Integrating the Hidden Curriculum into Formal Training
Although this process encompassing the lessons hidden curriculum is not formal, an educator can assist through:
- Facilitating Reflection: Making students write journals or taking part in discussions.
- Providing Mentorship: Providing field mentors that impart knowledge on how to resolve a situation involving ethics or emotions.
- Creating Safe Spaces: Encouraging the students to open up without being afraid to be criticized.
Recognizing the presence of the hidden curriculum, institutions render the training of CHEW to be more whole some and humanistic.
Conclusion
Not everything that is taught is necessarily the valuable lesson to a Community Health Extension Worker, as they are often lived. The unseen curriculum, brimming with skills, intuitive, moral, and practical wisdom as well as being systematic, equips CHEWs in the way of the intensely human endeavors of public health practice.

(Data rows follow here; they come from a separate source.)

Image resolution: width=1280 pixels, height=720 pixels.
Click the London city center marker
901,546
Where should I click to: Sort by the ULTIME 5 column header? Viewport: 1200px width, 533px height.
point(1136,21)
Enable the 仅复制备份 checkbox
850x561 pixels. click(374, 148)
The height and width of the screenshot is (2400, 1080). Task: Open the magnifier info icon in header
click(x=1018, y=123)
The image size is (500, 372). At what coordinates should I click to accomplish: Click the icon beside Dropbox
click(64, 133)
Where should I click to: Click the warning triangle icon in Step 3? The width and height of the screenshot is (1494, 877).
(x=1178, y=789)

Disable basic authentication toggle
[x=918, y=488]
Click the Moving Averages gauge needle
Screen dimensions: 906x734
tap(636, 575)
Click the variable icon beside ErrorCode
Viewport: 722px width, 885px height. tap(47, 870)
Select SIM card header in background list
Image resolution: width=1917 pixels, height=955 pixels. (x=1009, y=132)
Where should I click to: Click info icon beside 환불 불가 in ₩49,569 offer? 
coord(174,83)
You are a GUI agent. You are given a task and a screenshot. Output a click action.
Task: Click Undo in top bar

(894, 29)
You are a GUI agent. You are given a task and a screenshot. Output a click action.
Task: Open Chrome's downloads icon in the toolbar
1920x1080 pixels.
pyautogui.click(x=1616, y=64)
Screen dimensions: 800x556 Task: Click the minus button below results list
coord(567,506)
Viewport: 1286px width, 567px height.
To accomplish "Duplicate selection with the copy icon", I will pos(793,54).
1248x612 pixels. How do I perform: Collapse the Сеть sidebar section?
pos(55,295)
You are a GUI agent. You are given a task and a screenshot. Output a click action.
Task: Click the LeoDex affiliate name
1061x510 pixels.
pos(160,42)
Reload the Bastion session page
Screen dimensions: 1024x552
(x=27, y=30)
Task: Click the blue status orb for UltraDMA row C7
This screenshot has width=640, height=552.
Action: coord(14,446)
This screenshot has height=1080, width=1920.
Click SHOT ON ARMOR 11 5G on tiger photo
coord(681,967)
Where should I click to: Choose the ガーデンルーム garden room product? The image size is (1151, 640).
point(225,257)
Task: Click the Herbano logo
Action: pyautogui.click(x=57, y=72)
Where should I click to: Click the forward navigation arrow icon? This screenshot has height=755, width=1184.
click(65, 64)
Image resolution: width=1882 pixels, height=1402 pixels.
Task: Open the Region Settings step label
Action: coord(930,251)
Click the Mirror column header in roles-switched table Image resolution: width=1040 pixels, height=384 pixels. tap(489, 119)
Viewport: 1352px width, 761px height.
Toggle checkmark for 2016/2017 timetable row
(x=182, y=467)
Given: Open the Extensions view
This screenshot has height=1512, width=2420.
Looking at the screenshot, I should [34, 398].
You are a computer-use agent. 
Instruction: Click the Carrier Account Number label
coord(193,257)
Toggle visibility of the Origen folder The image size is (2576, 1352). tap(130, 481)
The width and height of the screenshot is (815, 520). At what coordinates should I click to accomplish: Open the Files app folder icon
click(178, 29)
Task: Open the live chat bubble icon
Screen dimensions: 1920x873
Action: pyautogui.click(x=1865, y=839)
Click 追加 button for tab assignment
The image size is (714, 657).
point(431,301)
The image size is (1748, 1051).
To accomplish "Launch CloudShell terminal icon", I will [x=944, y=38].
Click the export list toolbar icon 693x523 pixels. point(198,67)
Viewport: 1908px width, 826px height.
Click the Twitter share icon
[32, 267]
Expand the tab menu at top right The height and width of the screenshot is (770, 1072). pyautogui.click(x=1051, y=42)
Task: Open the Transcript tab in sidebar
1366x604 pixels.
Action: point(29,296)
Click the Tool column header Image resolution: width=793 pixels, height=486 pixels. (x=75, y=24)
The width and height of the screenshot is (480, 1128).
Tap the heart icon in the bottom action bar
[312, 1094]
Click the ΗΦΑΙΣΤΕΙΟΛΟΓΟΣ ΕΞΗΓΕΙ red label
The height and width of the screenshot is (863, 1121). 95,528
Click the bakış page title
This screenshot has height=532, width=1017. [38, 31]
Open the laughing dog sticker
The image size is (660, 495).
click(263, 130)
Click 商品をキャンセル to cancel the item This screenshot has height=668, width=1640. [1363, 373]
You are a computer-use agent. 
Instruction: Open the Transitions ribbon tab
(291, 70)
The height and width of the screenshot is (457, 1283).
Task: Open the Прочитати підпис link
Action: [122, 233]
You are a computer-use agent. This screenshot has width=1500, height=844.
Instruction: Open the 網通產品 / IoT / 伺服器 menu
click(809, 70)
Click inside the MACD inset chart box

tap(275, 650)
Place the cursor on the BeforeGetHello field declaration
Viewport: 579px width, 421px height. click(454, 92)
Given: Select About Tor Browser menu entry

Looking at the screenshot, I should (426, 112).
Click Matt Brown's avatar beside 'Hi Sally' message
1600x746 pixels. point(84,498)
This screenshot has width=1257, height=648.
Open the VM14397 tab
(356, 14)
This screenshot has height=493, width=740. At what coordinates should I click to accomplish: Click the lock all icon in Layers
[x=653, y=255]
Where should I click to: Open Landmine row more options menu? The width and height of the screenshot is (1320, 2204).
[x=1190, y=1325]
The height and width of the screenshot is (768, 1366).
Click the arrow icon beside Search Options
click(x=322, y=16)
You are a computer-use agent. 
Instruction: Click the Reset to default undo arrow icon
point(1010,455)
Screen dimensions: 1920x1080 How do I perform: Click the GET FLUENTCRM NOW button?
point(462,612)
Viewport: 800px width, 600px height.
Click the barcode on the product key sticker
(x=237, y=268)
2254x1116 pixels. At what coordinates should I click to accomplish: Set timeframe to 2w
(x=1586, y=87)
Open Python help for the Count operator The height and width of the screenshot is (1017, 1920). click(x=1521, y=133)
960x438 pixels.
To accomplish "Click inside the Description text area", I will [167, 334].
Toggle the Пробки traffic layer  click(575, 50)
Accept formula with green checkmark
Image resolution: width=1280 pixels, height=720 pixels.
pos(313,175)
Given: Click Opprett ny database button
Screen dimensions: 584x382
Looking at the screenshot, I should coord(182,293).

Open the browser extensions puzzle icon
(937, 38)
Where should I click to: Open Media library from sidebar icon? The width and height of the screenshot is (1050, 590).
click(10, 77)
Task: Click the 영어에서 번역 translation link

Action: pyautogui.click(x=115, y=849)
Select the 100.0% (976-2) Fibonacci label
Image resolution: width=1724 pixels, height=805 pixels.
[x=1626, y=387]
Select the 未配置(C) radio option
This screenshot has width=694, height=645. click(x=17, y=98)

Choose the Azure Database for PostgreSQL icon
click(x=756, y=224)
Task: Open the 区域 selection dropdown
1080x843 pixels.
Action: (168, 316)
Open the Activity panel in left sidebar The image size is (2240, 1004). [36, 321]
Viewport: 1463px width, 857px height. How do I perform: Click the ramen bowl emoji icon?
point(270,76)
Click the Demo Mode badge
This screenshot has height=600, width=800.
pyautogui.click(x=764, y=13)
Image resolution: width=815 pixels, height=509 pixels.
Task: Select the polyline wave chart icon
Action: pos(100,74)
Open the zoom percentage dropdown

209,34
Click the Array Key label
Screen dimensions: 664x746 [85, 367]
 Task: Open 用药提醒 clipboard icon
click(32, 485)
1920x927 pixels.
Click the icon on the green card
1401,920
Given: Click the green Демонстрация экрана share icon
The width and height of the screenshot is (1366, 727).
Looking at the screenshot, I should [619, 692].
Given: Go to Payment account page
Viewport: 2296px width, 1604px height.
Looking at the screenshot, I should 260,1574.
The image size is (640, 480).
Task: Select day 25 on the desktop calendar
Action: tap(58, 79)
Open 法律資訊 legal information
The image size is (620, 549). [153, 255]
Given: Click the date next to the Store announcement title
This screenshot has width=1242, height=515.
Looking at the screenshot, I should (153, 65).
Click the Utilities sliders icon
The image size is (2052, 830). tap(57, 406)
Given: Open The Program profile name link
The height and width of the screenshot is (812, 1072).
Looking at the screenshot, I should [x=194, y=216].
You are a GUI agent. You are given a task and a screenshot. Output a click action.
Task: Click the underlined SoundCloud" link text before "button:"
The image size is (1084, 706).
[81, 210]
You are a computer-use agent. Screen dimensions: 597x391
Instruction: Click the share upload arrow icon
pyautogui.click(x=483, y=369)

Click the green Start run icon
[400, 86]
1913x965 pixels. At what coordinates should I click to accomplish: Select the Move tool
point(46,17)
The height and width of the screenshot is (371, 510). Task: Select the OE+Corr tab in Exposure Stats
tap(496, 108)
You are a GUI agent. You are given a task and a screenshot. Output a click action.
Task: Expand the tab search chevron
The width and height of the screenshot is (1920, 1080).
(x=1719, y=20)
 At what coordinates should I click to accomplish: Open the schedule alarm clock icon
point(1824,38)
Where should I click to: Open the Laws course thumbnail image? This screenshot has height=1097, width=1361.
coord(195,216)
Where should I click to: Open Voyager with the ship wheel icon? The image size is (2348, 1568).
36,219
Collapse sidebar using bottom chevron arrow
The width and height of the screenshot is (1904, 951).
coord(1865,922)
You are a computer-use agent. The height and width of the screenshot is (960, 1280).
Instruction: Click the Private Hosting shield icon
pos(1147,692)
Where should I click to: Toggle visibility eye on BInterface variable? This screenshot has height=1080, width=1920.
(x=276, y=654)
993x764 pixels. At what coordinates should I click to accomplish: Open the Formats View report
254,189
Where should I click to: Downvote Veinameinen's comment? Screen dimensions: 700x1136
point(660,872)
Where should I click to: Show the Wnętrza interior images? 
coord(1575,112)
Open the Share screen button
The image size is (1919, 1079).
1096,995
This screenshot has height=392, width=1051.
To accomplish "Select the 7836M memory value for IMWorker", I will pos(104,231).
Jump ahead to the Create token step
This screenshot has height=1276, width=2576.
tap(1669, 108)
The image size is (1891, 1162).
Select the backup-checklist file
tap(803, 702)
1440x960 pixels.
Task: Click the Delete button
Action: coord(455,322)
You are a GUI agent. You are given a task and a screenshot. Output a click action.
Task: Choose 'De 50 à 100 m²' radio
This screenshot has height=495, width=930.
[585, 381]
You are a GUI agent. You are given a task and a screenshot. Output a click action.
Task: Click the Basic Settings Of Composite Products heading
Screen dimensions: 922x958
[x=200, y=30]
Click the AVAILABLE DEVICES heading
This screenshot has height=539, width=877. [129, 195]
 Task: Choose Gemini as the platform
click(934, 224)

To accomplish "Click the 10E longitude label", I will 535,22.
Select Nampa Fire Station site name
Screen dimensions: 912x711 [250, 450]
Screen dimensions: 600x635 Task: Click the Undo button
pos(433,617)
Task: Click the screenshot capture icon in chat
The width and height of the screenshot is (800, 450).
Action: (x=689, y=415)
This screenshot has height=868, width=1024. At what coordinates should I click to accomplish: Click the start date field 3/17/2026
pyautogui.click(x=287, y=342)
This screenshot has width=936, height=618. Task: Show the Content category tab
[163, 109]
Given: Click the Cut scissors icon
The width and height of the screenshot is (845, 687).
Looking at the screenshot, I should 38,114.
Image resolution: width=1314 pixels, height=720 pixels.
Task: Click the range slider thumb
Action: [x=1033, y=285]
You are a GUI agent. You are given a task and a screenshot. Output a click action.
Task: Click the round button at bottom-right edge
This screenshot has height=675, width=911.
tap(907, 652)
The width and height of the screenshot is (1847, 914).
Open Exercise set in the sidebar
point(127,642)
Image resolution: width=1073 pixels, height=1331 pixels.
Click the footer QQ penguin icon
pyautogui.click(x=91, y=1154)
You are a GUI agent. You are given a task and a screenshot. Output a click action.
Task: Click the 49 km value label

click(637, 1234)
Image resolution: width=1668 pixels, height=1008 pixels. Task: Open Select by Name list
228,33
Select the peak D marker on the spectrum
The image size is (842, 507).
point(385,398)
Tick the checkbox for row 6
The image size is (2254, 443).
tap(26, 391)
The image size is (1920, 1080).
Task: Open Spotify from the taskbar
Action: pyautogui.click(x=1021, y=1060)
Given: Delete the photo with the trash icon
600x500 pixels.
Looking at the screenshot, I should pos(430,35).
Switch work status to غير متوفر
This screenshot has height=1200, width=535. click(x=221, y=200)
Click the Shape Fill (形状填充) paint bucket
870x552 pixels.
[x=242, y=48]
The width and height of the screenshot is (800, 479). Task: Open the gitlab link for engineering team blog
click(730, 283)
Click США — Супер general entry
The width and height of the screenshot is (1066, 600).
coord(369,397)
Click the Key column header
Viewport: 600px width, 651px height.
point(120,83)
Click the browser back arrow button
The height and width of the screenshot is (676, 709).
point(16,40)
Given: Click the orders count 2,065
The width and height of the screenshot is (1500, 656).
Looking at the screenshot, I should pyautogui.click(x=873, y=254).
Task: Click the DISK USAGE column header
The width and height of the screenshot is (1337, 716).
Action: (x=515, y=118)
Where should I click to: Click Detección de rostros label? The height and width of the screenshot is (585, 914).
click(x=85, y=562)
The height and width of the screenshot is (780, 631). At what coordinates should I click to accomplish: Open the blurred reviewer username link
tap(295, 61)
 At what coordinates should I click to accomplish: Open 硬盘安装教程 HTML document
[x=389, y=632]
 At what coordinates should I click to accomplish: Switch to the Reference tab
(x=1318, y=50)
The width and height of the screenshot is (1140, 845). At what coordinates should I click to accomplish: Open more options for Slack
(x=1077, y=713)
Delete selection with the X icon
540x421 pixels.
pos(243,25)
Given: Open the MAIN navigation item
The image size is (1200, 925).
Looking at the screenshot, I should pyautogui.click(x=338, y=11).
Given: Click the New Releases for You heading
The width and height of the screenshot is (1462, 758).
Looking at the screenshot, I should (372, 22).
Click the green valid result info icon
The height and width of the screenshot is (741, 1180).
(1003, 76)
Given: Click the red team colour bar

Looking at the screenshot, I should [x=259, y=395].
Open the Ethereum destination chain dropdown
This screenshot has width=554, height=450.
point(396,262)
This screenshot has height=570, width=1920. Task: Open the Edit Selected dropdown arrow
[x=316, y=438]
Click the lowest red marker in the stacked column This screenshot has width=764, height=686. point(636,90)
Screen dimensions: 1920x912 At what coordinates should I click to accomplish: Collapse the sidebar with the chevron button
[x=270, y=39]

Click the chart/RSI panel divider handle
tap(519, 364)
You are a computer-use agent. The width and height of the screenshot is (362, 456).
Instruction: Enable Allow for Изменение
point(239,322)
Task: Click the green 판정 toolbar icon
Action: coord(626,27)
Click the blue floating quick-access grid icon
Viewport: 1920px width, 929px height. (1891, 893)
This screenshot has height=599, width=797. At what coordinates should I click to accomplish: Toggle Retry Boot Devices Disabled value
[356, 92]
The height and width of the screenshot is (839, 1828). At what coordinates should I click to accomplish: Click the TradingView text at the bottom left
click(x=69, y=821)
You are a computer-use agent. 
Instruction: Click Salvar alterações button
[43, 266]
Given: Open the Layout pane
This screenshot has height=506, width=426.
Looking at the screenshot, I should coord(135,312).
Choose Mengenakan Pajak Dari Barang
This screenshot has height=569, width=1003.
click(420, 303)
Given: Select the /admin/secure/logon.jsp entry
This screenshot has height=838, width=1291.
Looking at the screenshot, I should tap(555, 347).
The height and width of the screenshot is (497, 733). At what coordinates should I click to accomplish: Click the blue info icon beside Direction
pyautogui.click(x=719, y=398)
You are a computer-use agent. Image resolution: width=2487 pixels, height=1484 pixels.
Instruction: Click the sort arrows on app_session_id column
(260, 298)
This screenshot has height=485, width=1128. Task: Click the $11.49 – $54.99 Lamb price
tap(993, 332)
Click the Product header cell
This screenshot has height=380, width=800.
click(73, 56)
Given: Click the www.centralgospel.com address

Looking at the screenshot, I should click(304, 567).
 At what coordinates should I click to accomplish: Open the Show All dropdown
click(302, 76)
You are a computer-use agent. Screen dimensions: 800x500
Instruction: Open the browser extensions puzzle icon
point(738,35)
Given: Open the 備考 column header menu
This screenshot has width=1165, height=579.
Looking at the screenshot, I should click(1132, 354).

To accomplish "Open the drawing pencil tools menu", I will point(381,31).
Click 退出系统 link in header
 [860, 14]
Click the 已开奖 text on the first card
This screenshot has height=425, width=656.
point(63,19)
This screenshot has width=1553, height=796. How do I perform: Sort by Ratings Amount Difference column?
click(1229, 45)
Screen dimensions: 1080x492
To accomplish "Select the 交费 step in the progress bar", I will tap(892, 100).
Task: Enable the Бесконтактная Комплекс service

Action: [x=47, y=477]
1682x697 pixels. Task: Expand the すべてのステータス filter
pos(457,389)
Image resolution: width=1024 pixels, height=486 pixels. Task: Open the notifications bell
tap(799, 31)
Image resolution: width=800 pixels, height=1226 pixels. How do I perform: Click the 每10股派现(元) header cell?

Since it is about making do with little, to wading through a cultural landscape, to doing what is ethically upright, to being an emotionally strong person, they are the silent classes that construct the backbone of an effective health worker. They go out not only equipped with the technical expertise but with the wisdom, ability and compassion that can only come with experience.
When identifying and accepting the hidden curriculum, we equip CHEWs to a greater state of readiness to live in and serve the world into which they have been called and a world oft far too beyond the script but always in service of the heart.